[In an article titled
"Hierosophy and Theosophy" which
appeared in the Theosophist for July, 1883,
William Oxley, F.T.S., referred briefly
to the mummification practiced by the ancient Egyptians in order
to support his speculation about "atoms" and "souls."
To this passage H.P.B. appended a critical
footnote. Then, in the succeeding August issue,
a correspondent, "N.D.K.,"
asked some questions about statements made by H.P.B.
in this footnote. Here we print the July footnote,
followed by a summary of N.D.K.'s questions,
and then the article of the above title, which gave H.P.B.'s
replies. Editors.
Mr. Oxley will permit us to correct
him.
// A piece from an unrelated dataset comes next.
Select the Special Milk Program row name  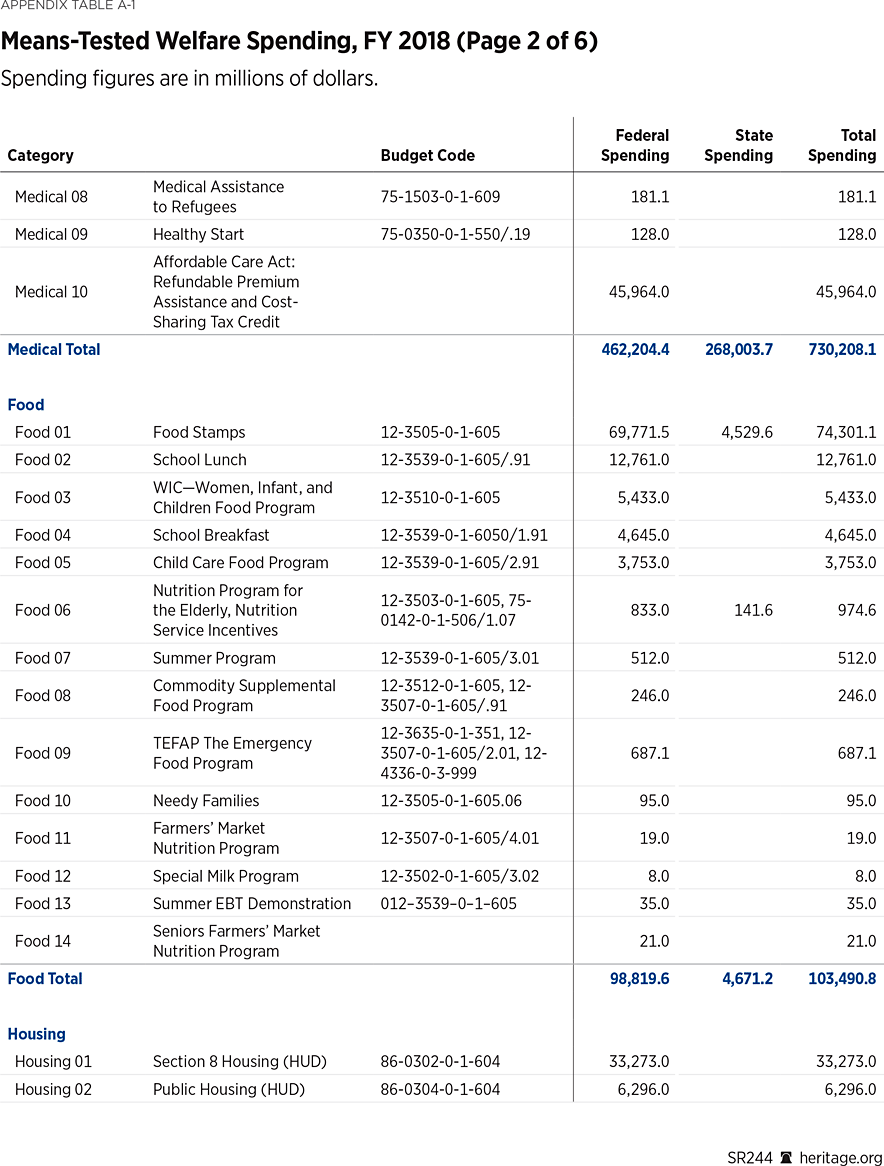(x=226, y=875)
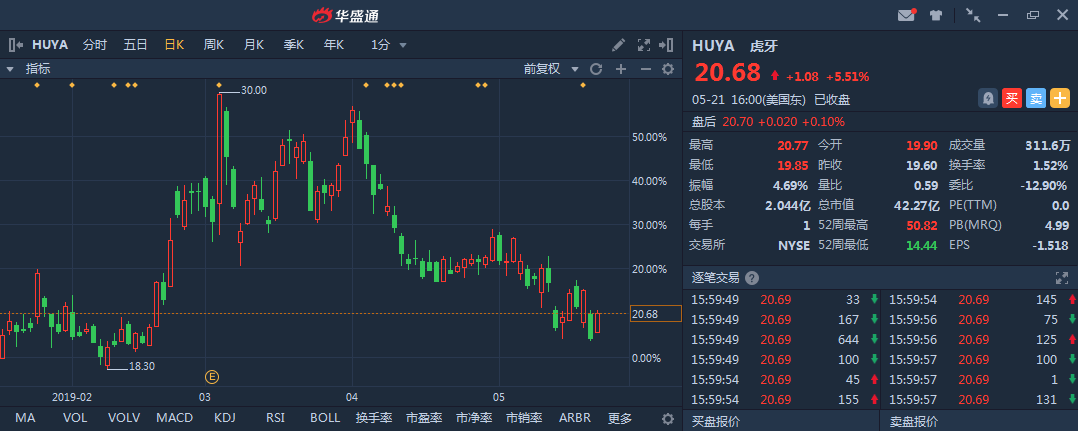Viewport: 1078px width, 431px height.
Task: Toggle the MACD indicator
Action: 174,418
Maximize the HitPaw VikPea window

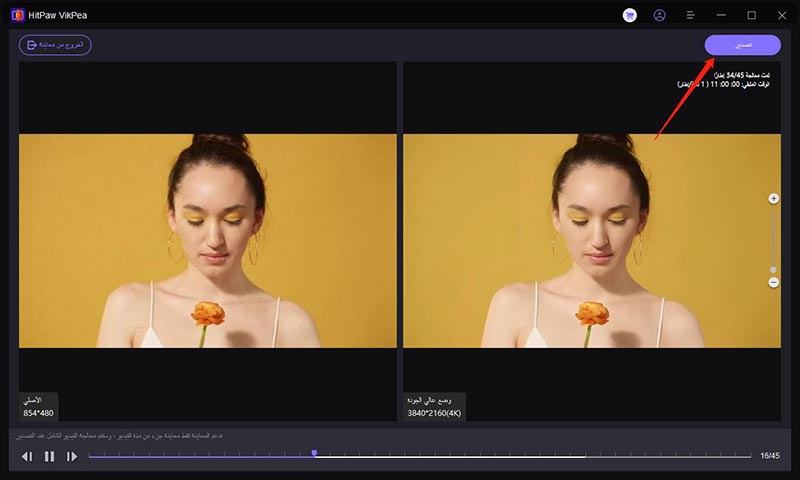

He looks at the objective terrestrial and empty
shell the "mummy," and forgets that there
may be hidden under the crude allegory a great scientific and
occult truth. We are taught that for 3,000 years
at least the "mummy" notwithstanding all the chemical
preparations goes on throwing off to the last invisible atoms,
which from the hour of death re-entering the various vortices
of being go indeed "through every variety of organized
life forms." But it is not the soul, the 5th,
least of all the 6th, principle, but the life
atoms of the jiva the 2nd principle. At the
end of the 3,000 years, sometimes more, and
sometimes less, after endless transmigrations all these
atoms are once more drawn together, and are made to form
the new outer clothing or the body of the same monad (the real
soul) which had already been clothed with two or three thousands
of years before. Even in the worst case that of the annihilation
of the conscious personal principle the monad or individual
soul is ever the same as are also the atoms of the lower principles
which regenerated and renewed in this ever flowing river of being
are magnetically drawn together owing to their affinity,
and are once more re-incarnated together. Such was the
true occult theory of the Egyptians.
[In his letter to the Editor, N.D.K.
remarks that H.P.B.'s footnote constitutes
"a new installment of occult teaching" suggesting a
basis of truth in the doctrine of transmigration. "What
then," he asks, "is meant by the life
atoms, and their going through endless transmigrations?"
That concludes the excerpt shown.